The council appointed four members Jan. 18 to the King County Districting Committee, the citizen committee responsible for redrawing council districts based on 2010 Census data. The county is carved into nine districts, each represented by a single council member.
“Redistricting is a challenging, time-consuming process that is vital to ensuring our residents are fairly represented,” Councilman Reagan Dunn said in a statement. “We are grateful that these four highly-qualified community members are willing to provide their service to King County.”
Dunn represents District 9 on the nine-member council. The district encompasses the rural area near Issaquah, plus Newcastle, Maple Valley and areas inside Bellevue and Renton.
Issaquah proper is inside District 3; Councilwoman Kathy Lambert represents the area. The northeastern King County district is the largest in the county.
Both districts could be shifted as the citizen committee starts to sift through population data.
The council appointed representatives from across the county to serve on the panel. The lineup includes:
- Rod Dembowski is a partner at the Seattle-based law firm Foster Pepper, a former policy analyst for then-County Executive Gary Locke and a staff assistant for the U.S. Senate. Dembowski has also been a member of the Four Creeks Unincorporated Area Council, the community council for the rural area near Issaquah.
- John Jensen is president of Jensen Roofing Co. and a past member of the King County Charter Review Commission. Jensen, a Newcastle resident, has also served the Newcastle Chamber of Commerce as a longtime board member and past president.
- Sally Nelson is a longtime civic leader in South King County and helped spearhead the effort to incorporate Burien. Then, she later served on the Burien City Council and as mayor.
- Sally Poliak leads The Poliak Group, a strategic communications and public affairs advocacy firm, as CEO and president. Before she assumed the post, she served as the chief operating officer at Nyhus Communications and spent 10 years at Microsoft in marketing and public affairs positions. Poliak served on the 1991 county districting committee.
“I am pleased that we have such a strong group of citizens engaged in many diverse civic activities who have volunteered for this duty,” Lambert said in the statement. “I appreciate the commitment they have made, and I look forward to working with this bipartisan panel to update our district boundaries based on the new census data.”
The county charter grants the authority for adopting a final districting map to the citizen Districting Committee, not the County Council.
Under the charter, the appointed Districting Committee members must select a fifth person to serve as a chairperson.
The committee then chooses a technical expert to serve as “districting master” and holds public meetings to gather community input. The committee must complete the process and file the final districting plan by Jan. 15, 2012.
“It’s intimidating, and at the same time it’s exciting,” Jensen said. “What we’re all waiting to see is the first map to get to see where the population changes have occurred.”
State law and the King County Charter require council district boundaries to be reset by using the most recent census data.
The statutes require the edges of each district to meet the boundaries of existing municipalities, election precincts, census tracts, recognized natural boundaries, and communities of related and mutual interest as closely as possible.

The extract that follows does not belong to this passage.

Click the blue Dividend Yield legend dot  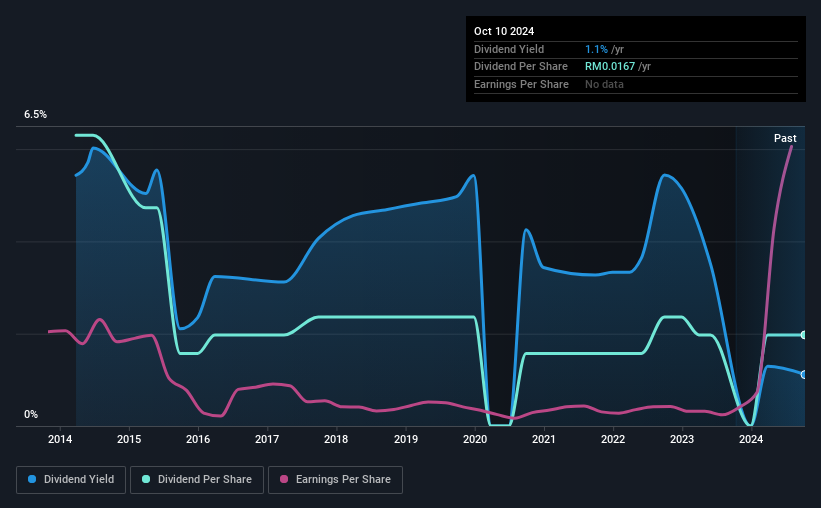click(x=32, y=479)
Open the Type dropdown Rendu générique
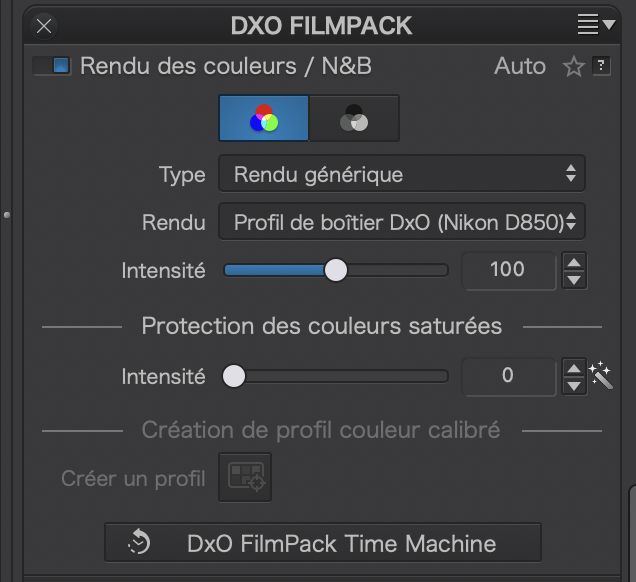 click(402, 174)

“We can all look around and see there was a development here or there in our neighborhood,” Jensen said. “There’s a little bit of anxiety until we get to see what needs to be done.”
Districts must also be drawn as contiguous areas and to be as nearly equal in population as possible. The population data may not be used to favor or disadvantage any racial group or political party.
“The council worked together to find committee members who have a deep knowledge of our local communities, an understanding of government and the political process, and an ability to work together on challenging issues,” council Chairman Larry Gossett said in the statement.